James zuckte die Schultern und lächelte so zerknirscht, daß Sally es vollkommen unmöglich fand, ihm böse zu sein.
»Weihnachten ist jedes Jahr, wissen Sie. Immer etwa um diese Zeit.«
»Ich weiß. Ich habe keine akzeptable Entschuldigung, außer daß ich nie weiß, was ich kaufen soll, und ich schaffe es immer, genau das Falsche auszusuchen.
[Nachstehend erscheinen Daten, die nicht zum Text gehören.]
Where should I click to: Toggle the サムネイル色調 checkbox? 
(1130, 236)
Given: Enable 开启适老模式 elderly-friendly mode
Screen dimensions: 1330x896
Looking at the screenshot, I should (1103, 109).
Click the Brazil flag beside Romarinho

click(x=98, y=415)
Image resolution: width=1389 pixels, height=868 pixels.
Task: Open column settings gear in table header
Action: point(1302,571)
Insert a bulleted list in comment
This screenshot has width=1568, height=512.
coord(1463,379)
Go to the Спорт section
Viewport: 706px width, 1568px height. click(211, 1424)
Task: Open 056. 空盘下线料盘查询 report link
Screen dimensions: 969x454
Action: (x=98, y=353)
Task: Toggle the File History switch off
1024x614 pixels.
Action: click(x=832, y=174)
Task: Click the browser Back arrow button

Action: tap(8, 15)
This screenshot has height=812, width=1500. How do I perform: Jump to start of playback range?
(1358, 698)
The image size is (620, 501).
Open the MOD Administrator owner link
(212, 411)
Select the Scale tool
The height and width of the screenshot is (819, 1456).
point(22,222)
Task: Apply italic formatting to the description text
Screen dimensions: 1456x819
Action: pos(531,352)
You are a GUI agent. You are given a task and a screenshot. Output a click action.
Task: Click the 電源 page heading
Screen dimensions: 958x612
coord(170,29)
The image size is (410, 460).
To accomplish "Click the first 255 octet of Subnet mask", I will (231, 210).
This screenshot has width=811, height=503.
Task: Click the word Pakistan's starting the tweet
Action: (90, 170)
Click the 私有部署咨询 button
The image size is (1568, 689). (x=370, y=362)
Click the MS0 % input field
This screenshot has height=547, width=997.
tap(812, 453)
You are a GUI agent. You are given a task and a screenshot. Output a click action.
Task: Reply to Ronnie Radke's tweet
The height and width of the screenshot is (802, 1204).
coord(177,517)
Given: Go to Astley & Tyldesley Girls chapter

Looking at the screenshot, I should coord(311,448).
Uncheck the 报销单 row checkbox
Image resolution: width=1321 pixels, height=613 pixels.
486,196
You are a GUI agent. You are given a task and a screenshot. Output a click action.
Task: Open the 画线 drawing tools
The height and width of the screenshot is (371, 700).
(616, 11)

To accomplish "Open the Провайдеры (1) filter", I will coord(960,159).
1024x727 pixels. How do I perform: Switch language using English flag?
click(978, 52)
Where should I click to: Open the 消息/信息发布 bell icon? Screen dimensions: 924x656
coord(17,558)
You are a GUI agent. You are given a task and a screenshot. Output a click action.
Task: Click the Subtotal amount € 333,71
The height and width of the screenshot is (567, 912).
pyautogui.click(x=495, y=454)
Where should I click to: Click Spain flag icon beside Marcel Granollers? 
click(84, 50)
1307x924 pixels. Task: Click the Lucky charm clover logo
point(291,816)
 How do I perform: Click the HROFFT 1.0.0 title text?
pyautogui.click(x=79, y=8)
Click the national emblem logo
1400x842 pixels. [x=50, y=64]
Meine Schwestern haben mir verboten, ihnen noch irgendwo anders Geschenke zu kaufen als bei Marks and Spencer’s, weil sie sie da umtauschen können.«
Sallys weiches Herz zog sich schmerzlich zusammen.
»Und hier im Ort gibt es keine Filiale, ich muß bis nach Cheltenham oder Gloucester fahren. Dazu hatte ich dieses Jahr einfach keine Zeit.«
Im Geiste schrieb Sally »James’ Geschenke kaufen« auf ihre Liste.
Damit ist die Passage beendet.